Transparency International (TI) has published the Corruption Perceptions Index (CPI) since 1996, annually ranking countries "by their perceived levels of corruption, as determined by expert assessments and opinion surveys." The CPI generally defines corruption as "the misuse of public power for private benefit."
The CPI currently ranks 168 countries "on a scale from 100 (very clean) to 0 (highly corrupt)."
Transparency International commissioned of the University of Passau to produce the Corruption Perceptions Index (CPI). The 2012 CPI draws on 13 different surveys and assessments from 12 different institutions. The institutions are the African Development Bank, the Bertelsmann Foundation, the Economist Intelligence Unit, Freedom House, Global Insight, International Institute for Management Development, Political and Economic Risk Consultacy, Political Risk Services, the World Economic Forum, the World Bank and the World Justice Project.

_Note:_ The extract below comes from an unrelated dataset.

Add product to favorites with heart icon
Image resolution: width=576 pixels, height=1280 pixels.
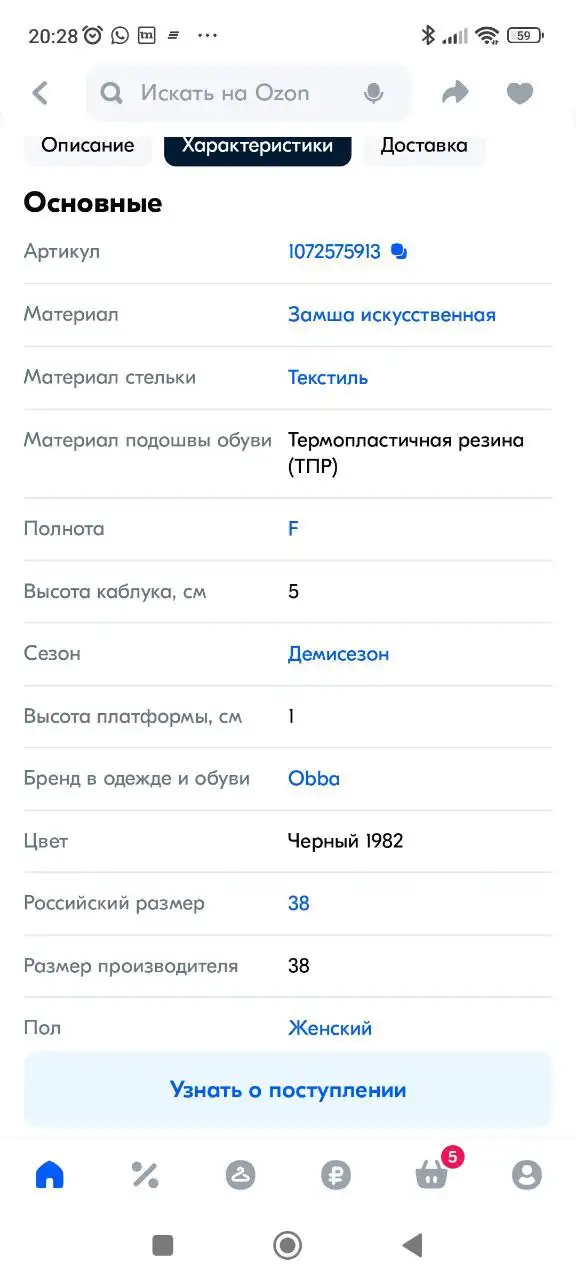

Countries must be assessed by at least three sources to appear in the CPI. The 13 surveys/assessments are either business people opinion surveys or performance assessments from a group of analysts. Early CPIs used public opinion surveys.
The CPI measures perception of corruption due to the difficulty of measuring absolute levels of corruption.

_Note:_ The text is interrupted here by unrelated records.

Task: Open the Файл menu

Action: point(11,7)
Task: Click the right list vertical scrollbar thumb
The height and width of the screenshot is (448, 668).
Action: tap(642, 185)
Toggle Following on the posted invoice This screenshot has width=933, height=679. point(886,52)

A study published in 2002 found a "very strong significant correlation" between the Corruption Perceptions Index and two other proxies for corruption: Black Market activity and overabundance of regulation. All three metrics also had a highly significant correlation with real gross domestic product per capita (RGDP/Cap); the Corruption Perceptions Index correlation with RGDP/Cap was the strongest, explaining over three fourths of the variance. (Note that a lower index on this scale reflects greater corruption, so that countries with higher RGDPs generally had less corruption.